START Data

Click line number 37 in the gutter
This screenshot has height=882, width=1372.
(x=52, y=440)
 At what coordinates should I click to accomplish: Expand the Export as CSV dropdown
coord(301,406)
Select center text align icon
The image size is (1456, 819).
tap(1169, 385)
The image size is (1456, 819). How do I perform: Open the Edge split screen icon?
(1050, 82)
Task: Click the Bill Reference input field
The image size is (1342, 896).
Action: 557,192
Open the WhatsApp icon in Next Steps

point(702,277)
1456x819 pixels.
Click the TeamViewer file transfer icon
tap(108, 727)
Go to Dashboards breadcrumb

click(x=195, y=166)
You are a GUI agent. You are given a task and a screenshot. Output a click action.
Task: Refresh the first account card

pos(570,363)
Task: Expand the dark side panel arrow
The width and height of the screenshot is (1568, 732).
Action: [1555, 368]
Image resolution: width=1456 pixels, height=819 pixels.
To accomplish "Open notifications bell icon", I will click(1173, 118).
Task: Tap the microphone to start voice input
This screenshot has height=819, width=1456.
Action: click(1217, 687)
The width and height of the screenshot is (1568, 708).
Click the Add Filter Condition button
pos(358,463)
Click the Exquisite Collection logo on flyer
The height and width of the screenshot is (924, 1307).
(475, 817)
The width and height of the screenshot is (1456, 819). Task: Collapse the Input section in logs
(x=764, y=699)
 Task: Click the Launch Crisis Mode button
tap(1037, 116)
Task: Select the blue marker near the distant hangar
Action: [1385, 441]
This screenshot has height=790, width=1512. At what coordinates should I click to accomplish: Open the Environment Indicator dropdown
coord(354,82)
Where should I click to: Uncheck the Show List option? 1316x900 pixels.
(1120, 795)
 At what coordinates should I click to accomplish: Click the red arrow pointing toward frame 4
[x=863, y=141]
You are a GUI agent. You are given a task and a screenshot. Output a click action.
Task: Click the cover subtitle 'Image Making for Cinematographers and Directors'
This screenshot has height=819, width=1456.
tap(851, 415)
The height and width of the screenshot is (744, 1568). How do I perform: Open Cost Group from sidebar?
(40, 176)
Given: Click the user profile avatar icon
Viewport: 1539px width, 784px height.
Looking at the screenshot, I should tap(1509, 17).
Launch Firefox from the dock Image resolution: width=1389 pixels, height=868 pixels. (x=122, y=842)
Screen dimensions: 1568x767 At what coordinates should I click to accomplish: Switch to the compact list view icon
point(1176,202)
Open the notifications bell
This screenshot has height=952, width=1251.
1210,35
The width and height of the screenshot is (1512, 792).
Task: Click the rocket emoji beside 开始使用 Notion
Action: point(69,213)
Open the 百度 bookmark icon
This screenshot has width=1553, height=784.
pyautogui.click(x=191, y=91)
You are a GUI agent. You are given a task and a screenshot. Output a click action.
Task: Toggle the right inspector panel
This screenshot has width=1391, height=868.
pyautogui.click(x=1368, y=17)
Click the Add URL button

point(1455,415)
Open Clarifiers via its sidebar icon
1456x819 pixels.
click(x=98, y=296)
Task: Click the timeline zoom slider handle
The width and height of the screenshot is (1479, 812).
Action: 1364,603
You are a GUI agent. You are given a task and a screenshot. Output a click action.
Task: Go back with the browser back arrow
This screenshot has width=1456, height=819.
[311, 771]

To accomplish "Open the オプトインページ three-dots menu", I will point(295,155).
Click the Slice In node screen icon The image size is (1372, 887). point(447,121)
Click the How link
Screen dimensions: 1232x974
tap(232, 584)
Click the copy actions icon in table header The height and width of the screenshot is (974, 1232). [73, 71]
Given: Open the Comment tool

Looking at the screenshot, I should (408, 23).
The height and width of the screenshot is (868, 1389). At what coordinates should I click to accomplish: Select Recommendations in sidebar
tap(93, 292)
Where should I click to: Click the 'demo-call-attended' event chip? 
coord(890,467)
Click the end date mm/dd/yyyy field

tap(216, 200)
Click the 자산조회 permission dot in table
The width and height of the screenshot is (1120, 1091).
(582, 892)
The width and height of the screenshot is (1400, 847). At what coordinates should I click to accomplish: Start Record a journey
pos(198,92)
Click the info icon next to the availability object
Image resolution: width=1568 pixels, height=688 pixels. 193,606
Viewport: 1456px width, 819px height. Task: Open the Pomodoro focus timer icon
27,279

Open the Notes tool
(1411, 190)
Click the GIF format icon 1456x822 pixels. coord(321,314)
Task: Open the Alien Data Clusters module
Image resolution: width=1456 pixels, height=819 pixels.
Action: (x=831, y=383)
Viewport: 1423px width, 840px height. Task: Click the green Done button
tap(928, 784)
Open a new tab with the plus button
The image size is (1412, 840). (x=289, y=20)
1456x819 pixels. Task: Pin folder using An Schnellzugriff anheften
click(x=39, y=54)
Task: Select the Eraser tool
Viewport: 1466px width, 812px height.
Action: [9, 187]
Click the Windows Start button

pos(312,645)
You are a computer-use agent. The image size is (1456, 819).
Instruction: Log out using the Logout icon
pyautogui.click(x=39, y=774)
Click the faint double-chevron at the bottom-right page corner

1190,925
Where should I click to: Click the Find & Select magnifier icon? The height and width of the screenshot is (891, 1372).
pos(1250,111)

END Data

■ Task to complete
Return, with no change at all, every line in the entries above from the line containing "This screenshot has height=882, width=1372." through the line containing "Task: Expand the dark side panel arrow".

■ Answer to this problem
This screenshot has height=882, width=1372.
(x=52, y=440)
 At what coordinates should I click to accomplish: Expand the Export as CSV dropdown
coord(301,406)
Select center text align icon
The image size is (1456, 819).
tap(1169, 385)
The image size is (1456, 819). How do I perform: Open the Edge split screen icon?
(1050, 82)
Task: Click the Bill Reference input field
The image size is (1342, 896).
Action: 557,192
Open the WhatsApp icon in Next Steps

point(702,277)
1456x819 pixels.
Click the TeamViewer file transfer icon
tap(108, 727)
Go to Dashboards breadcrumb

click(x=195, y=166)
You are a GUI agent. You are given a task and a screenshot. Output a click action.
Task: Refresh the first account card

pos(570,363)
Task: Expand the dark side panel arrow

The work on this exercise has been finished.